Lega e M5S però sono due partiti che tuonando contro i signori delle banche e promettendo ristori a go-go hanno vinto le ultime elezioni: specie al nord. E ora che fanno? Si rimangiano la parola?

«Questo è il motivo per cui oggi io non sarò a Roma a farmi raccontare la storiella da qualche rappresentante dell’esecutivo o del parlamento di quanto saranno tutelati i risparmiatori traditi grazie alla nuova finanziaria. E non è un caso che Tria in sede di attribuzione delle deleghe, senza colpo ferire, abbia ottenuto le deleghe per gli scandali bancari. Questo la dice lunga».
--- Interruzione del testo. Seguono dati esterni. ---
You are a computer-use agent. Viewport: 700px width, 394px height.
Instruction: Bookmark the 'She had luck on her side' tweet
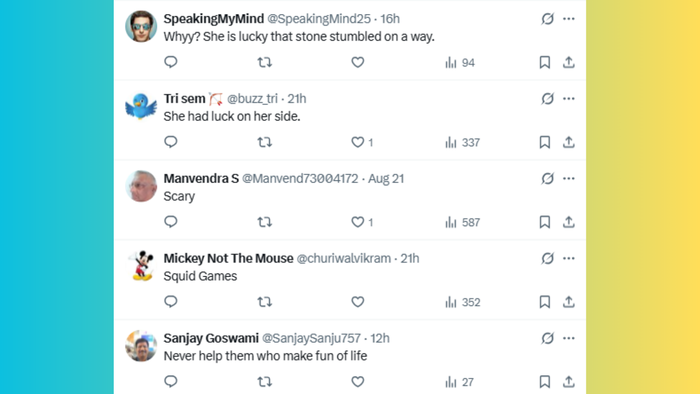pyautogui.click(x=545, y=142)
La dice lunga su che cosa?

«Su quanto sia pervasivo il potere delle banche sull'esecutivo e più in generale sulla politica. Se quel testo verrà confermato, indipendentemente dall'eventuale triplicazione degli stanziamenti a beneficio del risparmio azzerato da mezzo miliardo a 1,5 miliardi, comunque una goccia, si materializzerà uno spettro».

Quale?

«Quello per cui l'attuale maggioranza altro non farà che completare lo sporco lavoro che il centrosinistra portò a buon punto con quell'altra porcheria nota come decreto salva-banche durante la precedente legislatura».

Tuttavia da tempo si parla però anche di mire leghiste verso la galassia di fondazioni che in parte, solo in parte, controlla Intesa. Questo scudo più o meno occultato in finanziaria potrebbe essere un segnale pensato in modo tale per cui chi deve capire capisca, magari aggiungendo un posto a tavola?

«Non ho elementi diretti per affermare una cosa del genere, ma una ipotesi così è sensata. Anche se ritengo ben più grave di per sé il meccanismo infernale che ha generato le garanzie con le quali ancora una volta si è deciso di involucrare il sistema bancario».

È un sistema protetto?

«Veda un po'. Assieme alle assicurazioni è un club ristrettissimo. Ora lasciando da parte per un attimo il contesto internazionale, le banche e le loro cugine assicurazioni da anni in Italia vessano per tanti motivi i correntisti, le famiglie e i piccoli imprenditori. Per tanti anni ho raccontato nefandezze, pratiche scorrette, approcci usurari benedetti da Bankitalia e alle volte dal legislatore».

Di che si tratta?

«Son Cose arcinote. Recenti sentenze di numerosi tribunali, Padova in testa e anche della Suprema corte di cassazione, hanno sbugiardato le circolari della Banca d'Italia in tema di usura contrattuale. In parole povere, tanto per dirne una, si possono invalidare una miriade di contratti, salvando alcune centinaia di migliaia di aziende e famiglie».

E quindi più in generale che cosa se ne ricava?

«L'Italia per anni è stata taglieggiata da questo sistema. E all'orizzonte c'è ancora dell'altro. Sono preoccupato e avvilito per quello che già succede e per quello che succederà».

Come mai?

«Perché si riducono sempre più pericolosamente gli spazi della democrazia. Poi solo il cielo sa che cosa potrebbe accadere».